Task requirements: The answer must consist solely of the lines from the opening line of the entries through the line with "This screenshot has height=520, width=888.", transcribed exactly and without any pictures.

Given data:
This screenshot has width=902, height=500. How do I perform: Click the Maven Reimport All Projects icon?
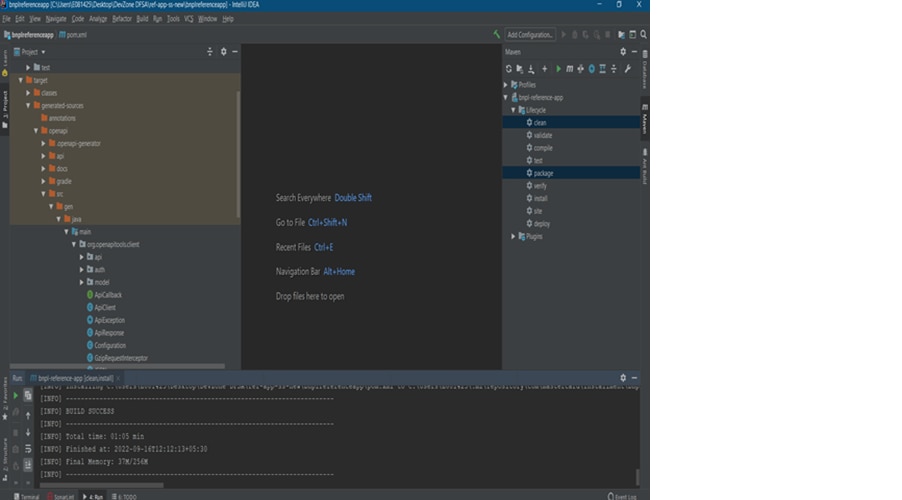pos(508,69)
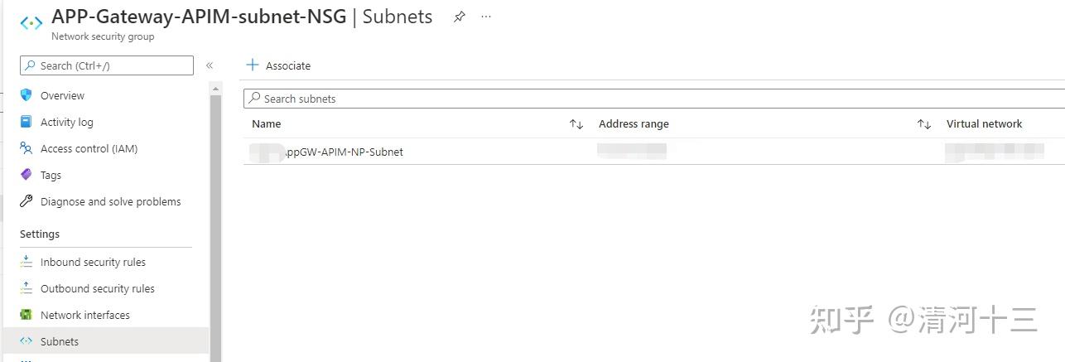1065x362 pixels.
Task: Collapse the sidebar with the double chevron
Action: 210,65
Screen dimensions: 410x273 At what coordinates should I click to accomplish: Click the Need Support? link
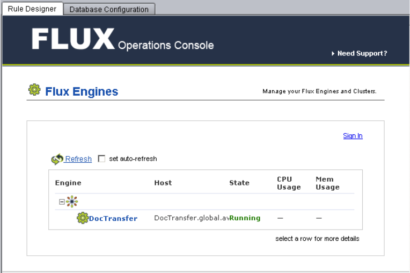362,54
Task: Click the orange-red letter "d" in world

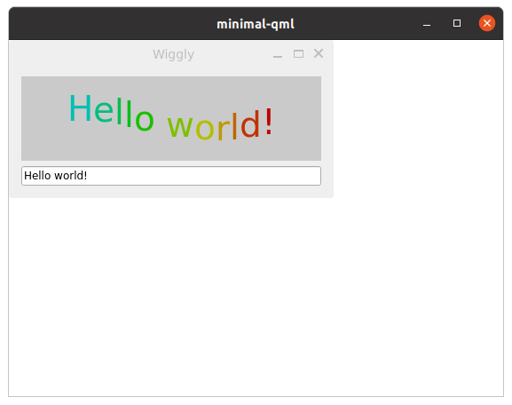Action: click(250, 123)
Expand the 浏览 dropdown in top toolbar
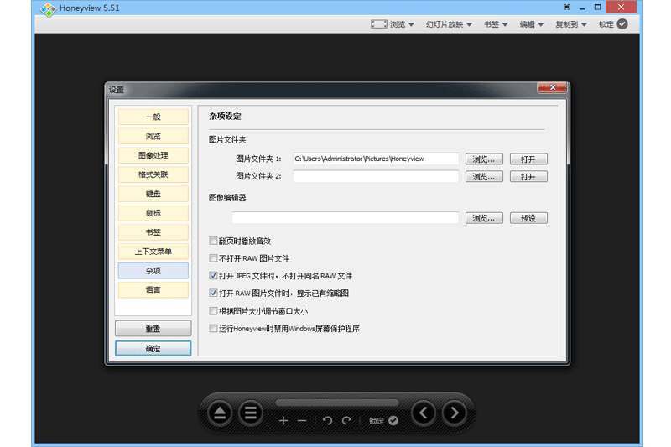 393,24
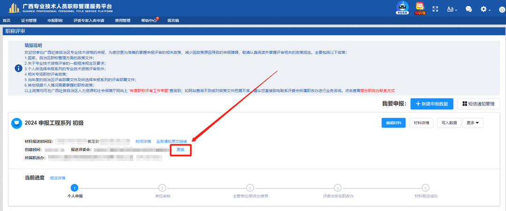Viewport: 506px width, 211px height.
Task: Open the 短信包 SMS package icon
Action: [420, 8]
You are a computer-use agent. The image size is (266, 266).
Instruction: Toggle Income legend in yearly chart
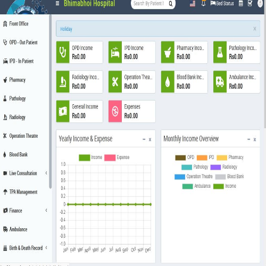coord(90,157)
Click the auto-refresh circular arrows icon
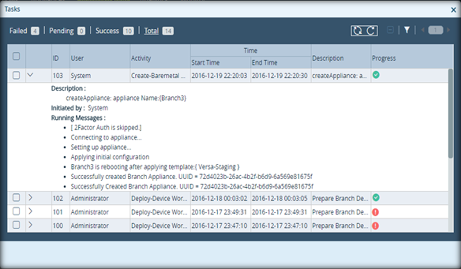Viewport: 461px width, 269px height. click(357, 31)
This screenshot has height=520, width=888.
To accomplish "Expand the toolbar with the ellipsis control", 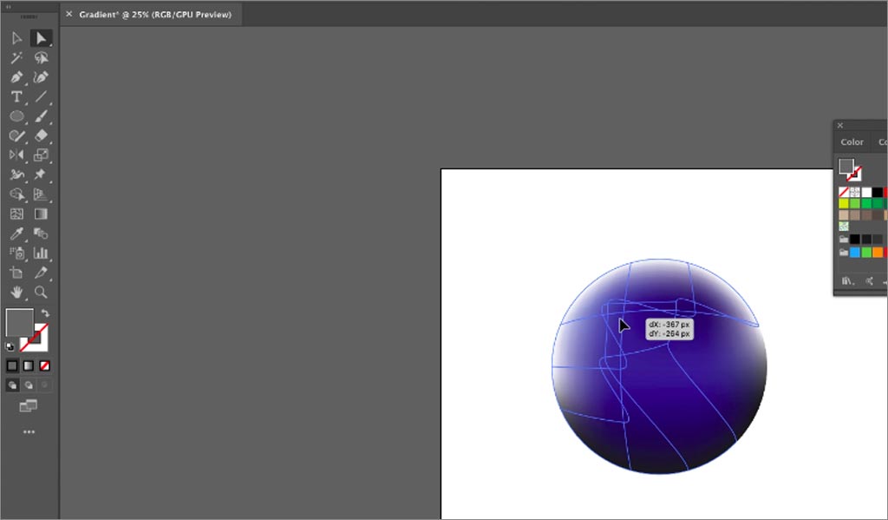I will click(x=30, y=431).
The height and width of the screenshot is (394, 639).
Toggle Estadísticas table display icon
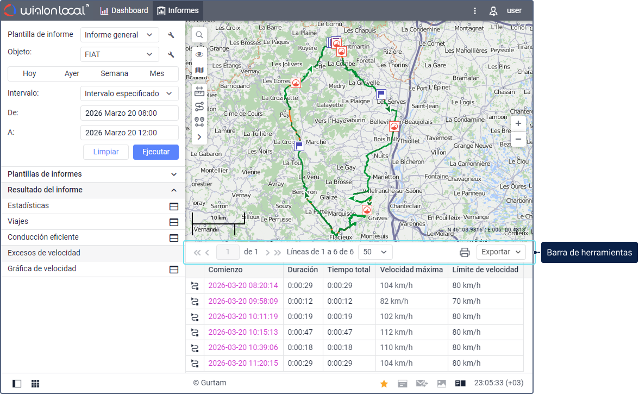[174, 206]
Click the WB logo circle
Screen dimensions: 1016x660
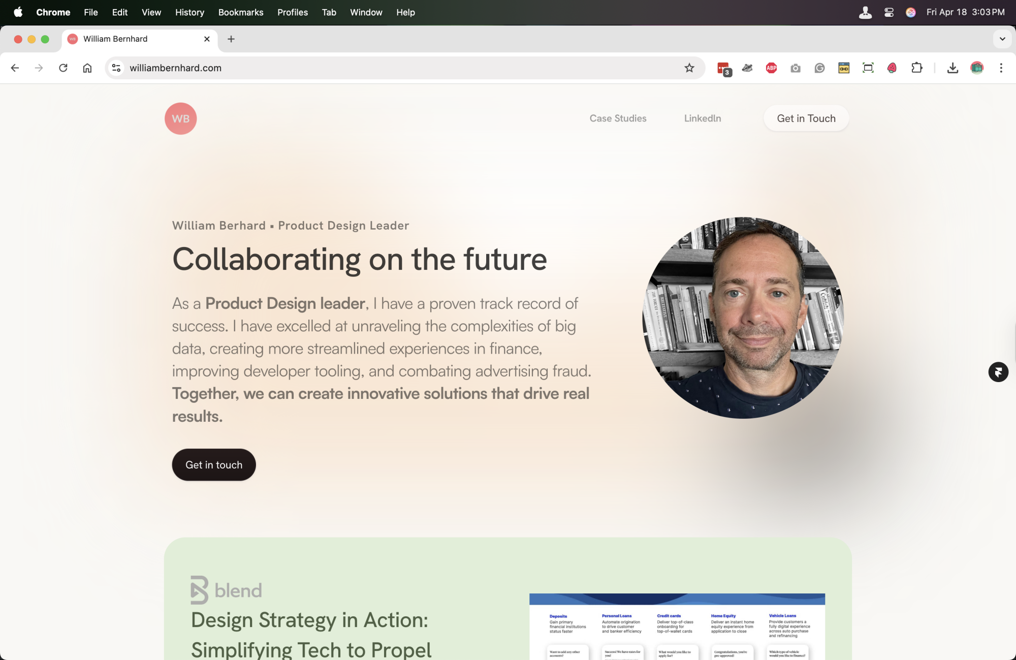[x=180, y=118]
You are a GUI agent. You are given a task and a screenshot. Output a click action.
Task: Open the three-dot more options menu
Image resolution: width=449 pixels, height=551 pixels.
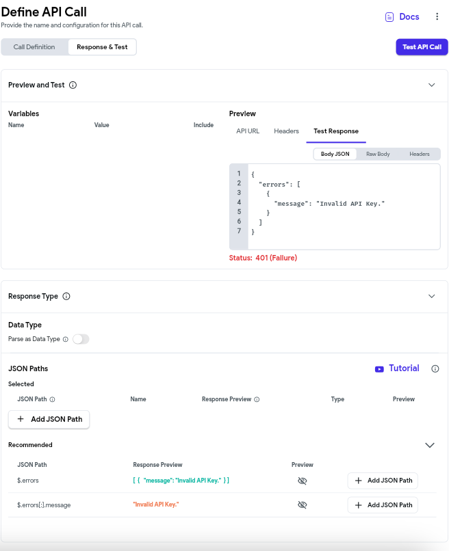[x=437, y=16]
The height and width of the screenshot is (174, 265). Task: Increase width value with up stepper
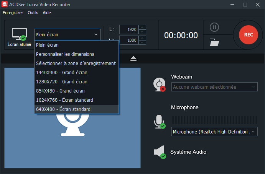(142, 27)
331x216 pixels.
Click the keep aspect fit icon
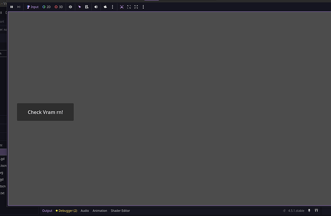point(129,7)
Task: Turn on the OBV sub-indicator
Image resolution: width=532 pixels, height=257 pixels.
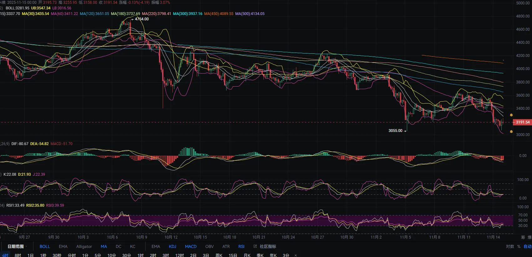Action: 209,246
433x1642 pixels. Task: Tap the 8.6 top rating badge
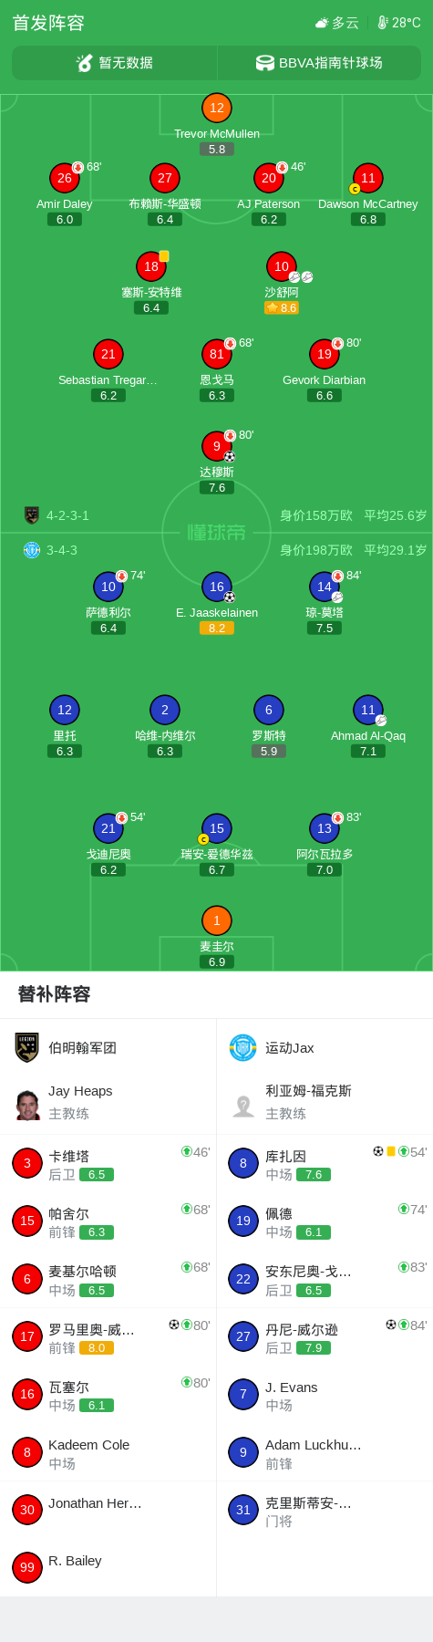[282, 308]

Result:
This screenshot has width=902, height=500. How do I perform: Click the Maven Reimport All Projects icon?
pos(508,69)
1065x362 pixels.
Task: Collapse the sidebar with the double chevron
Action: 210,65
Screen dimensions: 410x273 At what coordinates should I click to accomplish: Click the Need Support? link
362,54
Task: Click the orange-red letter "d" in world

Action: click(250, 123)
Expand the 浏览 dropdown in top toolbar
 393,24
Viewport: 506px width, 211px height.
Task: Open the 短信包 SMS package icon
Action: [420, 8]
You are a computer-use agent. The image size is (266, 266).
Instruction: Toggle Income legend in yearly chart
coord(90,157)
Click the auto-refresh circular arrows icon
Viewport: 461px width, 269px height. click(357, 31)
This screenshot has height=520, width=888.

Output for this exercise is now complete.